Sheriff Myron Freeman's record of ineffectiveness is, of course, well known. After he'd been on the job scarcely two months, it became obvious to Fulton voters and, embarrassingly enough, the rest of the country that they'd elected the wrong guy. On the morning of March 11, 2005, Freeman proved himself incapable of stringing two coherent sentences together on-camera when asked how the courthouse shootings could have happened.
And it's been mainly downhill from there, as Freeman has failed to satisfy a federal consent order to clean up problems at the Fulton jail. The inarticulate sheriff has become a veritable recluse, rarely speaking to the press or fellow elected officials. He inspires such little public confidence that state lawmakers have discussed stripping the office of its responsibilities.
Your alternative is challenger Ted Jackson, a well-respected former FBI agent who has high-level management experience heading the bureau's Atlanta office. To say we could do worse is a given.
Less well-known, and with good reason, is the race for Clerk of Fulton Superior Court, who's responsible for maintaining the court's mountainous volume of documents and records. It's a mystery why this purely administrative job is elected, but that's a question for another day.

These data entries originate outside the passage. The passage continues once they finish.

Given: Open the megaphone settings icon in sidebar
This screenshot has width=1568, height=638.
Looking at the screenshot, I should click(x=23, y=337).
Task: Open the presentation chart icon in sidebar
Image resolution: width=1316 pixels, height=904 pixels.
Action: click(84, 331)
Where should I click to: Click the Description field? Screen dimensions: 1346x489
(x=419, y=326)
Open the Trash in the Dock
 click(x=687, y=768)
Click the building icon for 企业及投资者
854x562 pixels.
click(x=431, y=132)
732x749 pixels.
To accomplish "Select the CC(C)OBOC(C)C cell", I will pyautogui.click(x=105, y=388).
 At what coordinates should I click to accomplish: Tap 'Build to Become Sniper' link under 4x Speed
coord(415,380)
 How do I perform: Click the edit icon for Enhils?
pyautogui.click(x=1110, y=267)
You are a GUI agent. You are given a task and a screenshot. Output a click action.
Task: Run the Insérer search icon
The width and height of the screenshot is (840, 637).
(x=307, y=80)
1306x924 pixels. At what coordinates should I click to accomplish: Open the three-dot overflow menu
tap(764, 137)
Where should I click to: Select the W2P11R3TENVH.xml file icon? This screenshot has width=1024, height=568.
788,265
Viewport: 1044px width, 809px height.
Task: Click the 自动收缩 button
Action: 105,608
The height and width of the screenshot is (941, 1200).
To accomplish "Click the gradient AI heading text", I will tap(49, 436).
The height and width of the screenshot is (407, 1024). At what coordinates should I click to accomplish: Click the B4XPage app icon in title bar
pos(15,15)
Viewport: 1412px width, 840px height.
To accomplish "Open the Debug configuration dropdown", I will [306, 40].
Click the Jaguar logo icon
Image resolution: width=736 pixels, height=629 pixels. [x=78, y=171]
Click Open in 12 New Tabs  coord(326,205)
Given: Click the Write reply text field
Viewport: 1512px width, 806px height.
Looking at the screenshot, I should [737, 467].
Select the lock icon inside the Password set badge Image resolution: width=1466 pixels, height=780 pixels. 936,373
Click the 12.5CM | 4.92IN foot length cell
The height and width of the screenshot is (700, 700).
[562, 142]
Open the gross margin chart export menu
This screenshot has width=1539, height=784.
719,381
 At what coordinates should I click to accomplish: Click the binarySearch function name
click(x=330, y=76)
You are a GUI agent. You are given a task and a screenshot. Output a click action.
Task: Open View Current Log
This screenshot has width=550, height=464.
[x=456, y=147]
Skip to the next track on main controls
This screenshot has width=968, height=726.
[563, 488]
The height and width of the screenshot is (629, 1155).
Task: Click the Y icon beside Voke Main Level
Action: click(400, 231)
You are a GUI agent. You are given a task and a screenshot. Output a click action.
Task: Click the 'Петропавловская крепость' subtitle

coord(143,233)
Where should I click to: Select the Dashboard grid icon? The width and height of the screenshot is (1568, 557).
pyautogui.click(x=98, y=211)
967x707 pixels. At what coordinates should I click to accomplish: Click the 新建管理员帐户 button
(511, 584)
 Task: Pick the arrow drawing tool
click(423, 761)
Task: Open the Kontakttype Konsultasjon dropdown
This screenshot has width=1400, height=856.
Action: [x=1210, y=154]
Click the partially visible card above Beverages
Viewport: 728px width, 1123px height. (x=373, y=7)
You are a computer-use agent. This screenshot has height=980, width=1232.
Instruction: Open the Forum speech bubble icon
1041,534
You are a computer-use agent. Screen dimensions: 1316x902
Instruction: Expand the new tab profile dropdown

The incumbent, Cathelene Robinson, came to the position in one of the most naked acts of political sleaze we've seen in a while. Appointed to the job by her predecessor, longtime clerk Juanita Hicks, Robinson soon "hired" Hicks to write a history of the clerk's office, eventually paying her $74,000. Setting aside the question of why a history of the clerk's office would be worth even 74 cents, the AJC reported last fall that there was no evidence that Hicks ever did any work for her paycheck.
In this case, we again appear to have a decent alternative. His name is Lewis Pittman, 60, a judicial case manager, former deputy court clerk and Democratic party who ran for the office in 2004 against Hicks. Here's some trivia on Pittman: He happens to be both a grandfather and gay. In fact, we spotted him waving a campaign sign one day last week at the corner of Monroe and Piedmont. That's called turning out your base.
So remember: Runoff. Tuesday. Important.
You don't need to get excited, but you do need to vote.